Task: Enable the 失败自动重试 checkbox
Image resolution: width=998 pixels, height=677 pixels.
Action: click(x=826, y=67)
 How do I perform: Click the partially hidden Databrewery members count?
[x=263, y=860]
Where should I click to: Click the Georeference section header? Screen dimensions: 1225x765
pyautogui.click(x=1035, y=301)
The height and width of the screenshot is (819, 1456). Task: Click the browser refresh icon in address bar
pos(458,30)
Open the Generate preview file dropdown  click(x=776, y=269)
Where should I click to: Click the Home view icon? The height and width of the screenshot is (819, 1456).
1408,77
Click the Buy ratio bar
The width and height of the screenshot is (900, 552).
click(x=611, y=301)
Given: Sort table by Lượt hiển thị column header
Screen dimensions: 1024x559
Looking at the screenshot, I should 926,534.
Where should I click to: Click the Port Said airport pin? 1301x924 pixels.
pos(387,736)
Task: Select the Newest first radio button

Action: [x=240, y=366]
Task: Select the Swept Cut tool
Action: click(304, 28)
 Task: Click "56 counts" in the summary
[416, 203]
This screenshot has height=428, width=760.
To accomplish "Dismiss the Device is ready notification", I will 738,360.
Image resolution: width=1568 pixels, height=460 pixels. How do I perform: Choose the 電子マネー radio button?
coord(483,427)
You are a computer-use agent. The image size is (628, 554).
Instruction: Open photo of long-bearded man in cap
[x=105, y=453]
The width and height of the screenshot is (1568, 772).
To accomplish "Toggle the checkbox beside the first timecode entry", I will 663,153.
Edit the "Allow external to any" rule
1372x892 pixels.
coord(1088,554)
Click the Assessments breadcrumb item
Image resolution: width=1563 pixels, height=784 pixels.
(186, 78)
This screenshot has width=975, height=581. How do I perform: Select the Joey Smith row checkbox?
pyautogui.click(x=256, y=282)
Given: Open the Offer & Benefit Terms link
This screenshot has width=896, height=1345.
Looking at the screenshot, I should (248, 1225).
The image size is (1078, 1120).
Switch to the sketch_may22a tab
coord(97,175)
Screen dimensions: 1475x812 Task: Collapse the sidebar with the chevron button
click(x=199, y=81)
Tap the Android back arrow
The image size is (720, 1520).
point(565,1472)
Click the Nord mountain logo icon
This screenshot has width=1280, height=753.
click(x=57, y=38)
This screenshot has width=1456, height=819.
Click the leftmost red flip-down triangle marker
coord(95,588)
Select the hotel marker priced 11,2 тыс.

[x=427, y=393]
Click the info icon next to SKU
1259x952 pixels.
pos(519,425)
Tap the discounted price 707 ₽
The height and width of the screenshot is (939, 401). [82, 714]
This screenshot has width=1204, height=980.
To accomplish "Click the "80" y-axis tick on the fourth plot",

=== WHAT THE TASK REQUIRES ===
Format the lines above as a numbered list, from the very first line through the one containing "Open the Generate", both included, and leave out any blank lines.

=== SOLUTION BELOW ===
1. Task: Enable the 失败自动重试 checkbox
2. Image resolution: width=998 pixels, height=677 pixels.
3. Action: click(x=826, y=67)
4.  How do I perform: Click the partially hidden Databrewery members count?
5. [x=263, y=860]
6. Where should I click to: Click the Georeference section header? Screen dimensions: 1225x765
7. pyautogui.click(x=1035, y=301)
8. The height and width of the screenshot is (819, 1456). Task: Click the browser refresh icon in address bar
9. pos(458,30)
10. Open the Generate preview file dropdown  click(x=776, y=269)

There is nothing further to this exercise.